Here's a sequel to a related post:

For reasons I've stated in the past, I don't think stock objections to the resurrection of the body are impressive. But for the sake of argument, suppose the intermediate state is the final state. 

1. One question is whether the resurrection of the body is superfluous. It seems to be unnecessary if a disembodied state can simulate an embodied state. Examples include a vivid collective dream. God inspires an eternal dream for the dead. That would make it stable, and give it a coherent plot and landscape. For the saints, it would be Edenic, and for the damned, it would be nightmarish.

A more hitech analogy is virtual reality, a la The Matrix, Harsh Realm. But it's the same basic principle. A psychological simulation that's indistinguishable from embodied experience. 

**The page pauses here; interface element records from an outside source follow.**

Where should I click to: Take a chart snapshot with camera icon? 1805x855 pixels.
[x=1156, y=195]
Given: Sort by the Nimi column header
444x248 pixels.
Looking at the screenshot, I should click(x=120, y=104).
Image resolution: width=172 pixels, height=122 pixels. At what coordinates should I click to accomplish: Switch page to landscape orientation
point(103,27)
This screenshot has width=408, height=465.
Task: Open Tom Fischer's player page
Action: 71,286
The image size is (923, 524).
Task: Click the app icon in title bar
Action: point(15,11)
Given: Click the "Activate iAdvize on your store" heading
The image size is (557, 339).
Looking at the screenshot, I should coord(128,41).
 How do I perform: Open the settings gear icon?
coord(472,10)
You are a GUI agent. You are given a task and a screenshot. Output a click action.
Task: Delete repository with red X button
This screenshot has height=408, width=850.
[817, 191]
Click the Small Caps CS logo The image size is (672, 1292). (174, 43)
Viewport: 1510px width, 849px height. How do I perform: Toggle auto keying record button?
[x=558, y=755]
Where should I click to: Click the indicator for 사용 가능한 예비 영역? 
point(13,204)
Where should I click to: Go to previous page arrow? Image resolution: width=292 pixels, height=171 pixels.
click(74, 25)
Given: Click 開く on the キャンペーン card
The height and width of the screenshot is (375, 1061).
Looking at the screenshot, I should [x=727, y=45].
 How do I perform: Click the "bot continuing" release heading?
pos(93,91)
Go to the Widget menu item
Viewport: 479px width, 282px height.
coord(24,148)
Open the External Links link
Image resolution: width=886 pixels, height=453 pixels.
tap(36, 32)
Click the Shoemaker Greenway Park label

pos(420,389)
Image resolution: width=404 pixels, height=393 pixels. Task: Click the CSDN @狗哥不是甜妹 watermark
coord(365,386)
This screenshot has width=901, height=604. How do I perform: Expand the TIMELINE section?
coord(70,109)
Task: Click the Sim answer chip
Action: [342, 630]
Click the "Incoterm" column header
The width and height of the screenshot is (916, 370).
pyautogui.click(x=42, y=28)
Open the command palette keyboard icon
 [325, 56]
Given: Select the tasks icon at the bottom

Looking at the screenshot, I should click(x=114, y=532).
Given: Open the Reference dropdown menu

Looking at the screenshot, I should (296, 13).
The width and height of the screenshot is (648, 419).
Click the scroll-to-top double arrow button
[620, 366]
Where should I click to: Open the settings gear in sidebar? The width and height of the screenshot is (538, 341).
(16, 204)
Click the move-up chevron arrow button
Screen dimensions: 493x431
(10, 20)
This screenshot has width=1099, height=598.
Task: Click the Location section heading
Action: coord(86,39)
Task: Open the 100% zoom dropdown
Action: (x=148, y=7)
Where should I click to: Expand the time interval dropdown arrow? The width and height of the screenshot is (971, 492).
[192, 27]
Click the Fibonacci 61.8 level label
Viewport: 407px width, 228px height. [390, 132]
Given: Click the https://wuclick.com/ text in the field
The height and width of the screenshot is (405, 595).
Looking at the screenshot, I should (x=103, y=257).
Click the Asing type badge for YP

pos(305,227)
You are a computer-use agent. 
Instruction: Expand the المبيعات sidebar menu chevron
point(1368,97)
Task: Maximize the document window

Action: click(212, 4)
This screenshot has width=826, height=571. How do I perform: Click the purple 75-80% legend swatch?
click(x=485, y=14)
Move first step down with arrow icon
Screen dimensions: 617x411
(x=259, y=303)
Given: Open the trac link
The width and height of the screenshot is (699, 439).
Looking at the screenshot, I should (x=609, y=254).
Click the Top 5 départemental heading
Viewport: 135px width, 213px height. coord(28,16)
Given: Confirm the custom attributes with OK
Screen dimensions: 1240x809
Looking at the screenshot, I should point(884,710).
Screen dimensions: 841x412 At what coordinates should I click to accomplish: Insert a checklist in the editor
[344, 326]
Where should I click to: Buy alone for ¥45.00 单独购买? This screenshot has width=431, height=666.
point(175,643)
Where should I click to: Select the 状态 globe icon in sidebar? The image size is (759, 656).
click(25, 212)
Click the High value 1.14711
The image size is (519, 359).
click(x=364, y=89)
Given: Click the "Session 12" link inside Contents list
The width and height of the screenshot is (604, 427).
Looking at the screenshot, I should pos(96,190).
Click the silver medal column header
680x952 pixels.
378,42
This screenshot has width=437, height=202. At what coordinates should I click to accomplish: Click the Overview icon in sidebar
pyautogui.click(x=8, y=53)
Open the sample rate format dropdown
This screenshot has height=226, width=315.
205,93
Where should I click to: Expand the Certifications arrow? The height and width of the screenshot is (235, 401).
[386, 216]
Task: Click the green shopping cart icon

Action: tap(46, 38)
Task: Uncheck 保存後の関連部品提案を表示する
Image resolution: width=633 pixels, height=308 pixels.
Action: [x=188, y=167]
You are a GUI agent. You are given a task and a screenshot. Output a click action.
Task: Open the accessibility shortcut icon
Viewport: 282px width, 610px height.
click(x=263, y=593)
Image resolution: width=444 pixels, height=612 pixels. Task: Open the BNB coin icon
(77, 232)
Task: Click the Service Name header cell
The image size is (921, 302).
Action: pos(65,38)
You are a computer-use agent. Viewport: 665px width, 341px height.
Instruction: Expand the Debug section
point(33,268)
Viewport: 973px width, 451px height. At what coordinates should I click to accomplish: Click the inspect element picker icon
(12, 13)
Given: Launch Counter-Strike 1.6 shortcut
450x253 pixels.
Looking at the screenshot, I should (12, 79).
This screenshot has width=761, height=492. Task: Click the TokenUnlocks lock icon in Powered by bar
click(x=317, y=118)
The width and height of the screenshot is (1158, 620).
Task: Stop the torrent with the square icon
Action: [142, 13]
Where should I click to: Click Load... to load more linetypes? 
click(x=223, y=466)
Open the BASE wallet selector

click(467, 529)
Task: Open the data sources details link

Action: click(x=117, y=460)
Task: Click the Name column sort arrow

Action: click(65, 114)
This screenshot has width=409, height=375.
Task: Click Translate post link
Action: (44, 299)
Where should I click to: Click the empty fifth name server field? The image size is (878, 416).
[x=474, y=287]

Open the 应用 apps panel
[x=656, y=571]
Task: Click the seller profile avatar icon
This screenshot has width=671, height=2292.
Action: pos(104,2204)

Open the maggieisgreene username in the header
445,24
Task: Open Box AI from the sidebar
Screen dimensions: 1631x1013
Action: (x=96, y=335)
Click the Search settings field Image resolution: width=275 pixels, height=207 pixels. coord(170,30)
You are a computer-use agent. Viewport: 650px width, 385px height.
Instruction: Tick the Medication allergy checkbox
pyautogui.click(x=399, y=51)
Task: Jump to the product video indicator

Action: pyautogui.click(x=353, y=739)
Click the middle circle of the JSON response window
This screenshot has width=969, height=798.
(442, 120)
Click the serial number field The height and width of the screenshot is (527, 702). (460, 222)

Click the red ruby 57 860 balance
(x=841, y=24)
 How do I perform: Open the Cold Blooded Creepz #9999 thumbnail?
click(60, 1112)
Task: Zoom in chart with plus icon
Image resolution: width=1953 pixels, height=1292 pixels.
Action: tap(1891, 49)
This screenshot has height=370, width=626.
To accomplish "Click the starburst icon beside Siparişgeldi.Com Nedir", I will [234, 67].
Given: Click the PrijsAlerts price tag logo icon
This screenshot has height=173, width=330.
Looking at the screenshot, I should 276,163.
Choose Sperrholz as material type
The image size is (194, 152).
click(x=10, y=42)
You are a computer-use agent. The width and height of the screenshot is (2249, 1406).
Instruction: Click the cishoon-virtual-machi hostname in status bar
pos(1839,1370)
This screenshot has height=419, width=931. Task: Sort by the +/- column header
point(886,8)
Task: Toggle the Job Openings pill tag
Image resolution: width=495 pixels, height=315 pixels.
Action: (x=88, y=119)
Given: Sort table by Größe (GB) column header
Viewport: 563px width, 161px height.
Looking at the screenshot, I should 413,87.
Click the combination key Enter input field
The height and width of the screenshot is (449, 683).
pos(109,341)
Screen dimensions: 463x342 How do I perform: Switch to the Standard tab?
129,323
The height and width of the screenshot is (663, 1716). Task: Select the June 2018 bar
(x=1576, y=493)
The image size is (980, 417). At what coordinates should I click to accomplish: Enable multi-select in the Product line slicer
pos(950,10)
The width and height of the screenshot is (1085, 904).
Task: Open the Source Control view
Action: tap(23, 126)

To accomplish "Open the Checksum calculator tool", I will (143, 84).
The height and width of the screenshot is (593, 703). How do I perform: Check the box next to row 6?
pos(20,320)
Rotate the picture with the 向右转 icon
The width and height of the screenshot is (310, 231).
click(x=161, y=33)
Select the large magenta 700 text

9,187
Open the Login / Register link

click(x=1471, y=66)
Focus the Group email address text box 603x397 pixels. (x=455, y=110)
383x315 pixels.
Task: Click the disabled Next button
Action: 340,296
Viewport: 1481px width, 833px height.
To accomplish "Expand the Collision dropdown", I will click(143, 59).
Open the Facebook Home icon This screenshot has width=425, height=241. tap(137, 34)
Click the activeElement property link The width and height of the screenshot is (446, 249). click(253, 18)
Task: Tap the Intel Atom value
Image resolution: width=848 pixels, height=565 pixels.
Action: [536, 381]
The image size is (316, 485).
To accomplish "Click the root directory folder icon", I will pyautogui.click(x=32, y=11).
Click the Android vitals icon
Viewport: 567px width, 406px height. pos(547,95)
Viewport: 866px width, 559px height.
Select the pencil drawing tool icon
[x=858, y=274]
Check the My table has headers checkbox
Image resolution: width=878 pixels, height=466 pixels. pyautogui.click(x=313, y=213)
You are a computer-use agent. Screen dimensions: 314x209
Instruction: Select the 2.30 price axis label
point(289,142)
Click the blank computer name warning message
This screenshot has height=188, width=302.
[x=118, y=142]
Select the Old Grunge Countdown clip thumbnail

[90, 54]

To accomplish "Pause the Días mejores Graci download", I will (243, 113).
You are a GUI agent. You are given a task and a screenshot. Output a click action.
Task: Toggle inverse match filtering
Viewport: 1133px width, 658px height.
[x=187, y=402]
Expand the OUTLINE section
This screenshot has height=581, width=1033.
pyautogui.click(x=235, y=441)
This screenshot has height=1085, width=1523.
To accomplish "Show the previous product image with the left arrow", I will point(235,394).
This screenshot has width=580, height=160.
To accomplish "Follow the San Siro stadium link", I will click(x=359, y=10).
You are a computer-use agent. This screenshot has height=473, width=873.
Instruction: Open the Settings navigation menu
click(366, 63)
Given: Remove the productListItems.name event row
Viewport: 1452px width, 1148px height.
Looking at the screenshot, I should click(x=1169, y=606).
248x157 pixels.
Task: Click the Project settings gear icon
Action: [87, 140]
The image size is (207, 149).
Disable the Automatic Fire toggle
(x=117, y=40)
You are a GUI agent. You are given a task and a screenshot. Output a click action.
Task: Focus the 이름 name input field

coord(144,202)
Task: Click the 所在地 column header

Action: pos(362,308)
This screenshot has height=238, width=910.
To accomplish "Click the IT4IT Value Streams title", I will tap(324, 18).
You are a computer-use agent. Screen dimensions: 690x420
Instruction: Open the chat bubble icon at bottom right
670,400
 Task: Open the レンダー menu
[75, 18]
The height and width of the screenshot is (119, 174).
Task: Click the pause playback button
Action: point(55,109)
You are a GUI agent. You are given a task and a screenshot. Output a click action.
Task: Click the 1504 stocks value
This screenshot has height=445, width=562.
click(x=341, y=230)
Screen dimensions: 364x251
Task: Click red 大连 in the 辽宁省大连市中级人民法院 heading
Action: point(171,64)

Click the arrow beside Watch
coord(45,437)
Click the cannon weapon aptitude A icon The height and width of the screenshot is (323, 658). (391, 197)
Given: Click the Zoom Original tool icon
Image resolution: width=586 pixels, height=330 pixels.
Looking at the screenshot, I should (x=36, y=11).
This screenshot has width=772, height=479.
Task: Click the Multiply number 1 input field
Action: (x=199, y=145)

There are certain prima facie advantages to this. For one thing, you don't have an overcrowding problem on the new earth, or natural disasters. It could be customized so that the saints can experience different historical periods, if they wish.

2. The obvious objection to this is that Scripture describes the final state as a reembodied state. And the resurrection of Christ is the template. 

Suppose, though, we consider that depiction to be a divine accommodation. There really is a world to come. But it's incorporeal. 

Now, what would be the most effective and convincing way to convey that to people? 

i) Someone physically dying, being dead for about 36 hours, then coming back to life, is more convincing than a promise about the afterlife. And it's more convincing than a ghost or vision, which might be dismissed as a hallucination. So that would prove there really is an afterlife.

ii) In addition, if the afterlife is like physical existence, even though it's not physical existence, the simplest way to convey that idea is to describe the afterlife in physical terms. That gets the basic point across. After all, they're phenomenologically interchangeable. 

By contrast, attempting to explain that the afterlife resembles embodied life in a physical environment, even though it's not actually physical, is more cumbersome to articulate, especially for ancient readers who haven't been raised on science fiction. It's hard to think of a simple way to express that idea. It would take a lot of exposition. So God describes the world to come as if it's physical, since:

i) They're comparable. 

ii) It's the best way to communicate. Audience adaptation. 

iii) Although they're metaphysically distinct, you can't tell the difference. The experience is identical. Psychologically equivalent. 

Moreover, eschatological imagery is often figurative. So where to draw the line?  

Certainly we can draw a line with Christ, since my scenario affirms the physical resurrection of Christ.